Tag Archives: thiobarbituric acid reactive substances (TBARS)

Exogenous hydrogen sulfide for the treatment of mesenteric damage associated with fructose-induced malfunctions via inhibition of oxidative stress

O. Revenko1*, N. Zaichko2, J. Wallace3, O. Zayachkivska1

1Department of Physiology, Danylo Halytskyy Lviv National Medical University, Ukraine;
2Department of Biochemistry and General Chemistry,
National Pirogov Memorial Medical University, Vinnytsia, Ukraine;
3Department of Physiology and Pharmacology, University of Calgary, Canada;
*e-mail: wersus35@gmail.com

Received: 30 December 2019; Accepted: 27 March 2020

Remodeling of adipocytes in mesentery (AM) associated with nutritional overload from high fructose diet (HFD) is a source of several comorbidities. However, its pathogenesis is still unclear and there are no specific effective drugs for AM remodeling. Recently hydrogen sulfide (H2S) demonstrated potent cytoprotective actions. The purpose of this study was to investigate the effects and underlying mechanisms of AM remodeling in rats fed HFD and with H2S pre-treatment. Adult male rats on standard diet (SD, control group) or HFD that underwent acute water-immersion restraint stress (WIS) were evaluated for subcellular AM adaptive responses by electron microscopy. The effects on AM of exogenous sodium hydrosulfide (NaHS, 5.6 mg/kg/day for 9 days) and the Н2S-releasing aspirin (ASA) derivative (H2S-ASA [ATB-340], 17.5 mg/kg/day) vs conventional ASA (10 mg/kg/day) vs vehicle were investigated.
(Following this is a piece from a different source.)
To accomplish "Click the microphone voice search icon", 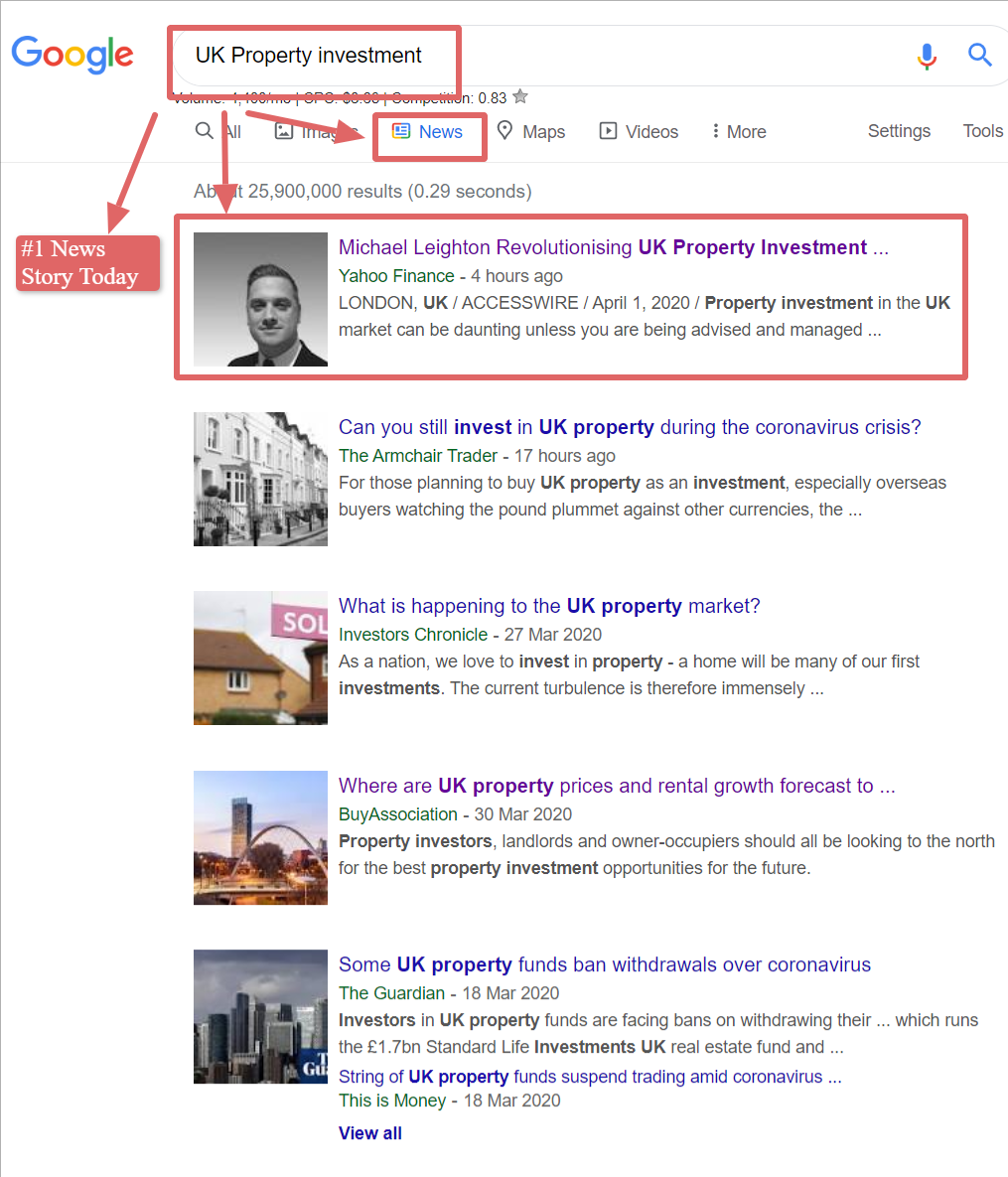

Serum glucose level, thiobarbituric acid reactive substances (TBARS), and activities of cystathionine γ-lyase (CSE) and cystathionine β-synthase (CBS) were examined biochemically using spectrophotometry. In the HFD groups, treatment with NaHS protected AM, as mesenteric microvascular endothelial and sub-endothelial structures were observed vs the vehicle-treated group that had signs of endothelial dysfunction, AM damage and dysfunctional mitochondria. The effect of H2S-ASA was characterized by protection of AM against HFD and WIS-induced injury, with lower TBARS blood level and increased CSE and CBS activities. Carbohydrate overload for 4 weeks is sufficient to cause AM oxidative damage, mitochondrial dysfunction and endothelial changes. H2S plays an important role in mesenteric adipocyte cellular survival against HFD-induced oxidative stress by decreasing overproduction of TBARS and mitochondrial dysfunction. The use of H2S could lead to a novel approach for anti-obesity treatment.